- _Lignes affichées_:
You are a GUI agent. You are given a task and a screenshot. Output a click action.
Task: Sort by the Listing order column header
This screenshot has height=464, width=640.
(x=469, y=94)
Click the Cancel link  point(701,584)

* * *

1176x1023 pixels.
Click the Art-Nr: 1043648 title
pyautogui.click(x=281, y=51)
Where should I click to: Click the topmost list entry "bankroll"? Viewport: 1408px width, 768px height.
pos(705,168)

---

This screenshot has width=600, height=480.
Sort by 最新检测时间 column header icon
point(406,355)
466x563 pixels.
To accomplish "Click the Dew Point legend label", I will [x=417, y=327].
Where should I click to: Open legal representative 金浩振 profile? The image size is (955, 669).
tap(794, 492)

- _Objectif_: Modifiez tout le passage, de la ligne contenant "You are a GUI" jusqu'à celle contenant "Click the Cancel" comprise, en remplaçant "Cancel" par "Close" et en laissant le reste intact. Ne redonnez que ces lignes.

- _Résultat de l'exercice_:
You are a GUI agent. You are given a task and a screenshot. Output a click action.
Task: Sort by the Listing order column header
This screenshot has height=464, width=640.
(x=469, y=94)
Click the Close link  point(701,584)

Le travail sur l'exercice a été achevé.